# ¿Cómo limpiar los conos de los baffles?



## Kebra (Oct 22, 2009)

Tal como dice el título, mi pregunta es cómo limpiar eficientemente los conos sin prejudicarlos.
Los míos están manchados, opacos, y eran brillantes. Parece que la humedad los hubiera opacado.

¿Alguna idea?


----------



## Tacatomon (Oct 23, 2009)

Kebra dijo:


> Tal como dice el título, mi pregunta es cómo limpiar eficientemente los conos sin prejudicarlos.
> Los míos están manchados, opacos, y eran brillantes. Parece que la humedad los hubiera opacado.
> 
> ¿Alguna idea?


 
Compañero, a mi me ha funcionado bien el famoso Armor All, ese liquido con el vikingo y el escudo. Aplico una capa y distribuyo uniformemente. Al final queda el cono con un color "humedo", restaurando su color original. Supongo que tambien protege el cono, ya que eso es lo que hace el liquido. Da brillo a los cubrepolvos de plastico pulidos.

Hasta el momento no me ha causado efectos adversos, hace como 1 año.

Saludos!!!


----------



## Kebra (Oct 23, 2009)

tacatomon dijo:


> Compañero, a mi me ha funcionado bien el famoso Armor All, ese liquido con el vikingo y el escudo. Aplico una capa y distribuyo uniformemente. Al final queda el cono con un color "humedo", restaurando su color original. Supongo que tambien protege el cono, ya que eso es lo que hace el liquido. Da brillo a los cubrepolvos de plastico pulidos.
> 
> Hasta el momento no me ha causado efectos adversos, hace como 1 año.
> 
> Saludos!!!

_Datos mostrados_:
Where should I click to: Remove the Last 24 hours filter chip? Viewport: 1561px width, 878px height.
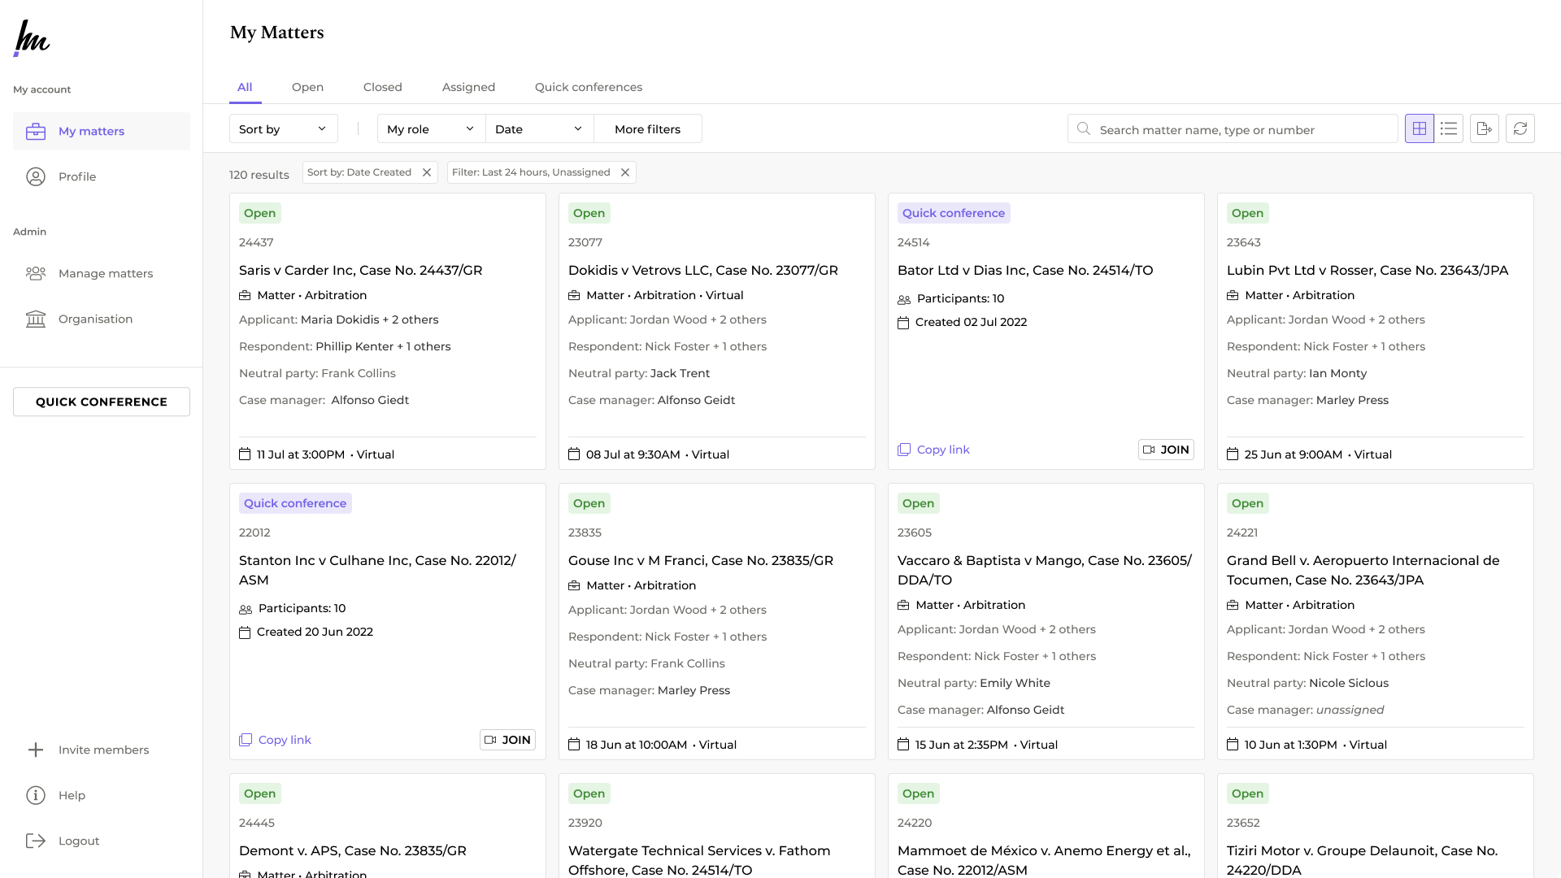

...

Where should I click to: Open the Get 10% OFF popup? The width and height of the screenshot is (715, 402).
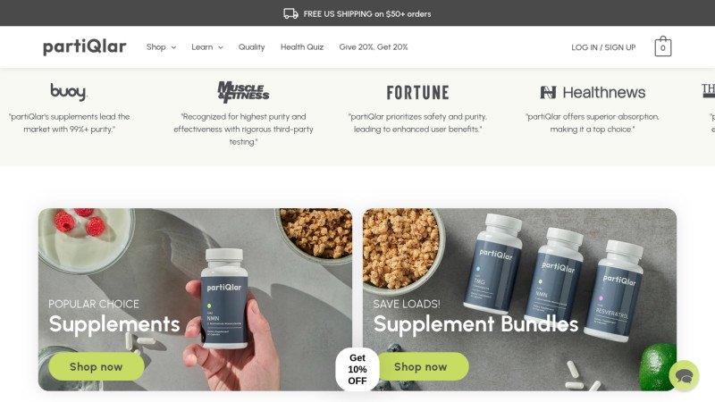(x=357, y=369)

_Retos_:
a - Copia del fragmento seleccionado el pasaje que empieza con "## Kebra (Oct 22, 2009)" y sigue hasta "Tacatomon (Oct 23, 2009)".
b - Prosigue el hilo sobre la limpieza de los conos de los baffles desde el punto en que termina.

_Respuestas esperadas_:
a -
## Kebra (Oct 22, 2009)

Tal como dice el título, mi pregunta es cómo limpiar eficientemente los conos sin prejudicarlos.
Los míos están manchados, opacos, y eran brillantes. Parece que la humedad los hubiera opacado.

¿Alguna idea?


----------



## Tacatomon (Oct 23, 2009)

b -
Voy a ver si encuentro su equivalente nacional, ya que acá no lo ví nunca en ningun super...

Gracias por el dato!


----------



## Kebra (Oct 23, 2009)

Bien, acabo de limpiar un baffle con Silicona en aerosol. La apliqué sobre un paño, y con el paño suavemente limpié woofer y medios. Aparentemente quedó 10 puntos. Al menos a la vista. No humedeció para nada el material de los conos, y quedó brillante, realzando el negro original de los conos. Mas tarde sigo con el otro baffle.

Después adjunto unas fotos con el antes y después.


----------



## Kebra (Oct 24, 2009)

Kebra dijo:


> Bien, acabo de limpiar un baffle con Silicona en aerosol. La apliqué sobre un paño, y con el paño suavemente limpié woofer y medios. Aparentemente quedó 10 puntos. Al menos a la vista. No humedeció para nada el material de los conos, y quedó brillante, realzando el negro original de los conos. Mas tarde sigo con el otro baffle.
> 
> Después adjunto unas fotos con el antes y después.



No saqué las fotos, pero quedaron 10 puntos.


----------



## Tacatomon (Oct 26, 2009)

Exelente, que bueno que te sirvio!!!

Yo lo aplique directamente al cono, mas o menos como una "empapadita" no tanto, pero se humedecen, cuando se seca, da la sensacion de que aún esta humedo pero es por que restauro el color original.

En una de esas, se me escurrio un poco por el lado de la suspencion, al otro dia se hizo como una gotita de pegamento, como quien dice, si protege y bien.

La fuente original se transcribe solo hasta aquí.